Information given:
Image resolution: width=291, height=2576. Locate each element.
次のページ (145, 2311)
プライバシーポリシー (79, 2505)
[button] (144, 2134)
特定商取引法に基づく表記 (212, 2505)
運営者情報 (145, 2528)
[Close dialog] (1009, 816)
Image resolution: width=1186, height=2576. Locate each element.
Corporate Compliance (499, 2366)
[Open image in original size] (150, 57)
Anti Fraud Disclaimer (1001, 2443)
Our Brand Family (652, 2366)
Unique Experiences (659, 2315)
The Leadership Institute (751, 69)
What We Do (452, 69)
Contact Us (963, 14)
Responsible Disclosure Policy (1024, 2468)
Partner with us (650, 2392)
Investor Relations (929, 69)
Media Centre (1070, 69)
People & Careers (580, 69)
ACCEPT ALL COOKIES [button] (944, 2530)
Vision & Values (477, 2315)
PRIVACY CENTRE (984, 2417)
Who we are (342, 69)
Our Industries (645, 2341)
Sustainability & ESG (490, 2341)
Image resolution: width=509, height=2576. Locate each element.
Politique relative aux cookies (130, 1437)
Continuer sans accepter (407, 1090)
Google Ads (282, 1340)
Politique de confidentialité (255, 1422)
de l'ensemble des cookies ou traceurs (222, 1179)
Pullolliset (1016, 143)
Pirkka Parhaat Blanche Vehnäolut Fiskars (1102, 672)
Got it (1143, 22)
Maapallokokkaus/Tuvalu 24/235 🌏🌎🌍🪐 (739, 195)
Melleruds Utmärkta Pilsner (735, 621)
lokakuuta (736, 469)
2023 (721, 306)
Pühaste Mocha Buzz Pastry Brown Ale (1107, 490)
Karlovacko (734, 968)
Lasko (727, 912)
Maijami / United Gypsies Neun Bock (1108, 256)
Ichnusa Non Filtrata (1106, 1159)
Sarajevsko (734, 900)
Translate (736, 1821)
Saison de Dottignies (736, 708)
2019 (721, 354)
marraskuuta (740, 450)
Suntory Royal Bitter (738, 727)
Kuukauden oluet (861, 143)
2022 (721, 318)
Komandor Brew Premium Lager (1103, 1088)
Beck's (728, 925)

Goal of the exercise: Reproduce precisely, and with no line left out, each line from the top of the entries through the line that carries "Sustainability & ESG (490, 2341)".

Answer to the problem:
Image resolution: width=291, height=2576. Locate each element.
次のページ (145, 2311)
プライバシーポリシー (79, 2505)
[button] (144, 2134)
特定商取引法に基づく表記 (212, 2505)
運営者情報 (145, 2528)
[Close dialog] (1009, 816)
Image resolution: width=1186, height=2576. Locate each element.
Corporate Compliance (499, 2366)
[Open image in original size] (150, 57)
Anti Fraud Disclaimer (1001, 2443)
Our Brand Family (652, 2366)
Unique Experiences (659, 2315)
The Leadership Institute (751, 69)
What We Do (452, 69)
Contact Us (963, 14)
Responsible Disclosure Policy (1024, 2468)
Partner with us (650, 2392)
Investor Relations (929, 69)
Media Centre (1070, 69)
People & Careers (580, 69)
ACCEPT ALL COOKIES [button] (944, 2530)
Vision & Values (477, 2315)
PRIVACY CENTRE (984, 2417)
Who we are (342, 69)
Our Industries (645, 2341)
Sustainability & ESG (490, 2341)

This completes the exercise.